Josiah Rudge

BioE Ph.D. Thesis Proposal

Time and Date: 9:00 a.m., Tuesday, November 14th, 2023

Location: EBB 5029



Aniruddh Sarkar, Ph.D. (Georgia Institute of Technology)



John Blazeck, Ph.D. (Georgia Institute of Technology)

Gabe Kwong, Ph.D. (Georgia Institute of Technology)

David Myers, Ph.D. (Georgia Institute of Technology)

Fatih Sarioglu, Ph.D. (Georgia Institute of Technology)

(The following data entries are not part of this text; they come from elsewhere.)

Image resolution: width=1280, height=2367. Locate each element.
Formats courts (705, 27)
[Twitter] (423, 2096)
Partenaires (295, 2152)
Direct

Single-Cell Impedance Cytometry Enabling Novel Single-Cell Electroporation Capabilities in a High Throughput Device


Cell therapies have shown great promise in treating diseases such as CAR-T cells for blood cancers. Manufacturing these therapies presents considerable challenges and costs. These include quality of donor source material, transfection of cells, and controlling and measuring the quality of the product. Current therapies often transfect cells by viral vectors which are costly, have payload limitations, are difficult to target specific cells with, and present safety concerns due to immunogenicity and oncogenicity. The objective of this thesis is to create a microfluidic single-cell electroporation device and scheme that addresses these cell manufacturing concerns. Electroporation is an alternative non-viral method of transfection that is inexpensive and non-immunogenic. Additionally, it is applicable to different cell types or delivery payloads including larger payloads (e.g. CRISPR-Cas). However, electroporation can cause significant cell death, toxicity, and/or low delivery efficiencies. Here we propose to build a microfluidic device which will electronically measure properties of single cells and apply an electroporation voltage based on that measurement. This feedback can reduce cell death by tailoring the electroporation voltage for each cell. The impedance measurement itself can be used to characterize the quality of cells or distinguish between cell subtypes, all of which can alter electroporation parameters if desired. We propose to use this to develop a scheme for targeted or selective electroporation of specific cells from mixtures. We also propose scale up cell throughput to produce clinically relevant quantities of cells. Finally, we intend to verify the use of this scheme to make CAR-T cells and verify their function using in-vitro assays.